Required task 1: List every full date (month, day and year) that appears in the passage on the EEO complaint.
Required task 2: Echo the passage on the EEO complaint word for word, starting at "Complainant indicated that" and ending at "denied performance awards.".

Passage:
Complainant indicated that he did not curse at work and did not use work
computers in an inappropriate manner. Complainant also alleged that he
was denied training opportunities, that management refused his request for
a desk audit to be conducted, and that he was denied performance awards.
On May 30, 2005, complainant filed an EEO complaint alleging that he was
discriminated against on the bases of race (African-American) and color
(Black) when he was subjected to less favorable terms and conditions of
employment than a similarly situated non-African American and non-Black
co-worker on a continual basis.
At the conclusion of the investigation, complainant was provided with
a copy of the report of investigation and a notice of his right to
request a hearing before an EEOC Administrative Judge (AJ). Complainant
timely requested a hearing, and the AJ held a hearing on May 8, 2006.
The AJ issued a decision on June 5, 2006, finding no discrimination.

Available data:
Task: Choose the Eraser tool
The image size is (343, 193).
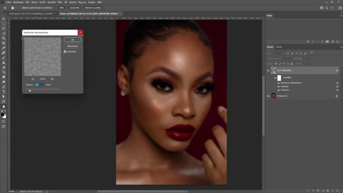Action: tap(4, 67)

Written solution 1:
May 30, 2005
May 8, 2006
June 5, 2006

Written solution 2:
Complainant indicated that he did not curse at work and did not use work
computers in an inappropriate manner. Complainant also alleged that he
was denied training opportunities, that management refused his request for
a desk audit to be conducted, and that he was denied performance awards.